A viral post on X claimed that Gemini 3.5 Flash outperforms Gemini 3.1 Pro on several advanced coding and agentic benchmarks, specifically citing Terminal-bench 2.1, GDPval-AA, and MCP Atlas. While previous analyses of older model generations dismissed these benchmarks as fictional or misidentified, official documentation from Google DeepMind confirms that these benchmarks are real and that the performance inversion is genuine.
According to official performance data published by Google DeepMind, Gemini 3.5 Flash does indeed outperform Gemini 3.1 Pro across several key agentic evaluations. On the Terminal-bench 2.1 benchmark for agentic terminal coding, Gemini 3.5 Flash scored 76.2% compared to Gemini 3.1 Pro's 70.3%. On the MCP Atlas benchmark, which measures multi-step workflows using the Model Context Protocol, Gemini 3.5 Flash achieved 83.6% while Gemini 3.1 Pro scored 78.2%. Additionally, on the GDPval-AA benchmark for economically valuable knowledge work, Gemini 3.5 Flash achieved an Elo rating of 1656, significantly higher than Gemini 3.1 Pro's Elo of 1314.

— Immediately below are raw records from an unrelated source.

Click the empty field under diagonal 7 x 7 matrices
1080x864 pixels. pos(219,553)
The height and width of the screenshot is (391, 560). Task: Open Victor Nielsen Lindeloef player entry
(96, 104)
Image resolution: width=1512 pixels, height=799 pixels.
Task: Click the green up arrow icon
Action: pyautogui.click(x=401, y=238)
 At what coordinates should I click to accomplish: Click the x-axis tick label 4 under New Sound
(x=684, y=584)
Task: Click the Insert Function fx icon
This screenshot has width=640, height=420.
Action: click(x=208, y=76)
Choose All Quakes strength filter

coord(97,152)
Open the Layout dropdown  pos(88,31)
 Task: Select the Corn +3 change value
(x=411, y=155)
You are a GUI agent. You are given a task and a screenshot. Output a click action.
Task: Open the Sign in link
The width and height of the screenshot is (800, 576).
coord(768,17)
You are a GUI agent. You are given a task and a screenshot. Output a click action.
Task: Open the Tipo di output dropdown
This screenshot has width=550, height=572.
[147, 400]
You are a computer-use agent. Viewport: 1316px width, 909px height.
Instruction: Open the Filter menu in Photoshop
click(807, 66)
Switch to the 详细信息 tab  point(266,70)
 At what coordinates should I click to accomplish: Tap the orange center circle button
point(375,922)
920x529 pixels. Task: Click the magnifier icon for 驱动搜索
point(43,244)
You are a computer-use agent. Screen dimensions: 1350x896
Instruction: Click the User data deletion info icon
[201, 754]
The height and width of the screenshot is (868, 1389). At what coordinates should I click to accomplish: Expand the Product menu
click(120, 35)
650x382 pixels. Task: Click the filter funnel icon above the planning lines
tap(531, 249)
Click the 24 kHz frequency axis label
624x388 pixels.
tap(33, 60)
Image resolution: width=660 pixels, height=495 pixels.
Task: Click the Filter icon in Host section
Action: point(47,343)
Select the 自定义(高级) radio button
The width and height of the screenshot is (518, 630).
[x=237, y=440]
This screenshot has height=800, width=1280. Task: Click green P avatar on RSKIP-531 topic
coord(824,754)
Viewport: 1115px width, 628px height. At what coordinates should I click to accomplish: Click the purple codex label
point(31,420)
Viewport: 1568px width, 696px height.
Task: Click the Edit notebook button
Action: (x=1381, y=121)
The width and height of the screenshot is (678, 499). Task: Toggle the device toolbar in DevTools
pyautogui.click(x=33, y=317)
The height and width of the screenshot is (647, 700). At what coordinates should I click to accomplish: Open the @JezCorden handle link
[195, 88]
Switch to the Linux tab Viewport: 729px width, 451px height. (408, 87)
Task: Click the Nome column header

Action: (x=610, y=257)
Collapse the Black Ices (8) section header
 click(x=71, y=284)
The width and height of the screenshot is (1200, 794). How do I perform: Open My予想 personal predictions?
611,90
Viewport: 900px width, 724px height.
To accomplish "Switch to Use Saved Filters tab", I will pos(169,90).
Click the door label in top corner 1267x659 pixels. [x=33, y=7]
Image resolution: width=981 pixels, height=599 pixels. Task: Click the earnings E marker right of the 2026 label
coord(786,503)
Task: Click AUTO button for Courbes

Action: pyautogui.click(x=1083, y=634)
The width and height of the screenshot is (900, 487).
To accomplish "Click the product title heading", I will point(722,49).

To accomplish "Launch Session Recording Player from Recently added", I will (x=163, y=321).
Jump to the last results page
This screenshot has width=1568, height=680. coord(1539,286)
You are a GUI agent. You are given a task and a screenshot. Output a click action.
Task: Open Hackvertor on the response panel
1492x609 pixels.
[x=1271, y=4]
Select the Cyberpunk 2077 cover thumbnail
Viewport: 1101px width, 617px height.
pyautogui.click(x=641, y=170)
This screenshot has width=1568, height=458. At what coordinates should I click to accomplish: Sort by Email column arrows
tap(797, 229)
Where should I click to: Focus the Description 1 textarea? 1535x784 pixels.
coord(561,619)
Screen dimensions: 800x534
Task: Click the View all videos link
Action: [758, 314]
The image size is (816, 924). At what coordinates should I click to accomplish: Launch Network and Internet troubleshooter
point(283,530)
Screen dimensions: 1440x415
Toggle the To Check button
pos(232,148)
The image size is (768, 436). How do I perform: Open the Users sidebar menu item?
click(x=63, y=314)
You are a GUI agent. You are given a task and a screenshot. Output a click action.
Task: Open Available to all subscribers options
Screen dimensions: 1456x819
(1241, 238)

This performance inversion highlights the rapid progress in Google's lightweight model family. While the larger Pro models historically dominated reasoning tasks, the specialized architectural optimizations and distillation techniques applied to Gemini 3.5 Flash have allowed it to surpass the older Gemini 3.1 Pro on several complex, multi-step agentic and coding workflows.
Source quality: The primary evidence is the official Google DeepMind product page for Gemini 3.5 Flash, which provides a comprehensive benchmark table comparing Gemini 3.5 Flash directly against Gemini 3.1 Pro and other industry models.